::: DATA FOR PROCESSING :::

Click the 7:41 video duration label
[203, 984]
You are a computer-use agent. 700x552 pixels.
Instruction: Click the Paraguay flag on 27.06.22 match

:::
::: DATA FOR PROCESSING :::

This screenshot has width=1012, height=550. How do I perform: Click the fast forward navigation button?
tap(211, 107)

:::

*EXERCISE GOAL*. Please give back exactly the lines of this listing beginning at the line with "You are a computer-use agent. 700x552 pixels." and ending with the line with "Instruction: Click the", both included, and nothing else.

*TASK ANSWER*.
You are a computer-use agent. 700x552 pixels.
Instruction: Click the Paraguay flag on 27.06.22 match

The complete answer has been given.